Setiap kali ia melihat kertas itu, Gera menghela napas lelah. Ia kira malam ini akan bisa sedikit bersantai. Tapi sayang, itu hanya sebuah angan-angan. 

"Selesai, Pak. Lain kali jika memang mengadakan party semacam ini, tolong profesional sedikit. Saya kira akan bisa santai di sini. Ternyata diberikan tugas lagi. Astaga! Jika tidak ada kegiatan lain lagi, saya pamit pulang, Pak." Gera mengomel emosi. Hatinya benar-benar panas karena ketidak-profesionalan dari rekan kerja juga atasannya. 

Beberapa jam menyelesaikan pekerjaan di tengah riuhnya pesta, membuat badan Gera  berdenyut dan terasa remuk. "Malam yang melelahkan." Hembusan kasar keluar begitu saja. Lelah, sudah pasti. Namun dalam pikirannya ia tidak memikirkan itu. Ia berharap triplets sudah tidur nyenyak di rumah. 

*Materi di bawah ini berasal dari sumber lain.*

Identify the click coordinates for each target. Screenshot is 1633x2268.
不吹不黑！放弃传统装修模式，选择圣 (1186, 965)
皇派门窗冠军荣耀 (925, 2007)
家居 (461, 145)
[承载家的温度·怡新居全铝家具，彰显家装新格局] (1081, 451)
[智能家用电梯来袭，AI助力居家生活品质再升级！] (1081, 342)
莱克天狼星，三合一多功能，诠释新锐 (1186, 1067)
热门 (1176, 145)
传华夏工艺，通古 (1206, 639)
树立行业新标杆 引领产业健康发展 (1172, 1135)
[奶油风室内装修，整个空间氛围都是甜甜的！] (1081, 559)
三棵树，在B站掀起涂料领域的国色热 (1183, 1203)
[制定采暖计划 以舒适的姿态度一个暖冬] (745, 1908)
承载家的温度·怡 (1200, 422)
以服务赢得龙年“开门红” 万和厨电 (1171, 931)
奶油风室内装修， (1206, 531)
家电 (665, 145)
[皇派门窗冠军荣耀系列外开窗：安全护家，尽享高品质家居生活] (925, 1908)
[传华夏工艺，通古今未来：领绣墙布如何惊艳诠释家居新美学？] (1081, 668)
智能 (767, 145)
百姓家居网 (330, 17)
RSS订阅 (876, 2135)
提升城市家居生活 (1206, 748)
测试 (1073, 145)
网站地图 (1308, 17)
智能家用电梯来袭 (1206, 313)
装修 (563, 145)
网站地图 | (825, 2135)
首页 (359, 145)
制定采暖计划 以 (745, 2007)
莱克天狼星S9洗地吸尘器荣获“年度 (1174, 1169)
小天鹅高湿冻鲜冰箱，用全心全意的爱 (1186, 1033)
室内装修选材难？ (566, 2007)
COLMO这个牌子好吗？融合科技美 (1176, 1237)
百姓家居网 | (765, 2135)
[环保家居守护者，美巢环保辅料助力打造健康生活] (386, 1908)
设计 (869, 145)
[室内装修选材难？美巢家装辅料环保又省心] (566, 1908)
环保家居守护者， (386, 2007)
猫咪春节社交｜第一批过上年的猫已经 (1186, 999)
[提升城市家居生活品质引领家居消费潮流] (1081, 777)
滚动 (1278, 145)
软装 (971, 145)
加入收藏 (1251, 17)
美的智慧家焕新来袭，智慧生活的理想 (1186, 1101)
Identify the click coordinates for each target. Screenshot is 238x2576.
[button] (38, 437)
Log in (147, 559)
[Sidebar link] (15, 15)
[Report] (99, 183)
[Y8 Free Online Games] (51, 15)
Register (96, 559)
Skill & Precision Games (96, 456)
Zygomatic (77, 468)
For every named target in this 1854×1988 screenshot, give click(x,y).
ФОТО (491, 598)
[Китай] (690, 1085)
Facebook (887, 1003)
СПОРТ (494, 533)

Saat bersiap untuk pulang, Gera merasa bahwa ada seseorang yang sangat memperhatikan gerak-geriknya. Ia merasa risih sejak tadi. Seperti seseorang sedang mengikutinya. Buru-buru ia bergegas dengan langkah kaki yang lumayan cepat. Ia merasa tidak nyaman berlama-lama di sini. 

"Gera..." Langkah itu terhenti saat seseorang menyentuh bahunya dengan tangan yang terasa dingin itu. Gera segera berbalik untuk mengetahui siapa pemilik tangan yang dengan lancangnya menyentuh bagian tubuhnya. 

Betapa terkejutnya Gera saat melihat siapa yang menyapa juga menyentuhnya. "Kau?!"